Zwei „zappalige“ Schweden
Über das Prog-Fusion-Duo Mats/Morgan
(2021)

Von Hans-Jürgen Schaal

Mats Öberg, von Geburt an blind, ist ein erfolgreicher Keyboarder, Pianist und Sänger. Seit den 1990er Jahren hat er auf zahlreichen Alben im Rock- und Jazzbereich mitgewirkt, u.a. zusammen mit der Jazzsängerin Lena Willemark, dem Saxofonisten Jonas Knutsson, dem Schlagzeuger Bengt Berger und den schwedischen Rockstars Simon Steensland und Fredrik Thordendal (Meshuggah).

Morgan Ågren kann als Schlagzeuger ebenfalls eine beeindruckende Karriere vorweisen. Er arbeitete u.a. mit dem elektrischen Streichquartett Fläskkvartetten und mit internationalen Rockgrößen wie Glenn Hughes, Devin Townsend, Bill Laswell, Trey Gunn oder Raoul Björkenheim. 2010 wurde er von den Lesern des US-Fachblatts „Modern Drummer“ zum besten Fusion-Schlagzeuger gewählt.

Vor allem aber sind Öberg und Ågren als Duo bekannt geworden. Beide stammen aus der nordschwedischen Stadt Umeå und sorgten dort schon (mit drei bzw. sieben Jahren) als „Wunderkinder“ für Aufsehen. Als Mats zehn war und Morgan 14, standen sie zum ersten Mal miteinander auf der Bühne – das war 1981. Kurz danach gründeten sie ihre gemeinsame Band Hot Rats, benannt nach dem Album von Frank Zappa. Denn der war ihr Idol: So kompliziert, temporeich, virtuos, bizarr und tonal frei wie Zappa wollten auch sie musizieren. 1984 starteten sie die nächste Zappa-Tribute-Band: Zappsteetoot.

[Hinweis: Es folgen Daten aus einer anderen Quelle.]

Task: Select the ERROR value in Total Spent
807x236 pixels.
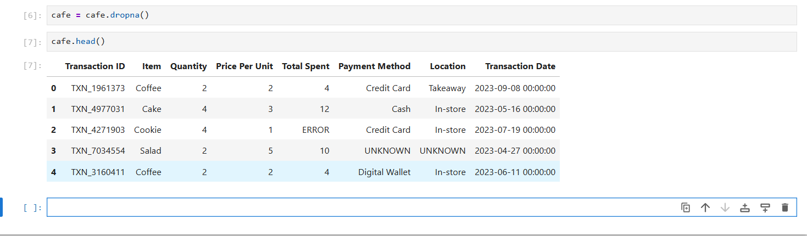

Und dann, 1988, gastierte ihr Idol höchstselbst in Stockholm. „Wir gaben ihm ein Tape, auf dem wir unter anderem sein Stück ‚T’Mershi Duween‘ spielten. Er hat es gar nicht angehört, sondern sagte: ‚Was, ihr könnt dieses Stück? Das ist erstaunlich. Wollt ihr heute Abend mit uns jammen?“ Seit diesem Tag gehören Mats und Morgan zum weiteren Kreis der Zappa-Aktivisten. Sie spielten auf dem Album „Zappa’s Universe“ (1993) mit und interpretierten Zappas Musik in unzähligen Konzerten und Aufnahmen – häufig zusammen mit Zappa-Jüngern wie Dweezil Zappa, Mike Keneally, Ed Palermo, Denny Walley, Steve Vai, Terry Bozzio und Napoleon Murphy Brock.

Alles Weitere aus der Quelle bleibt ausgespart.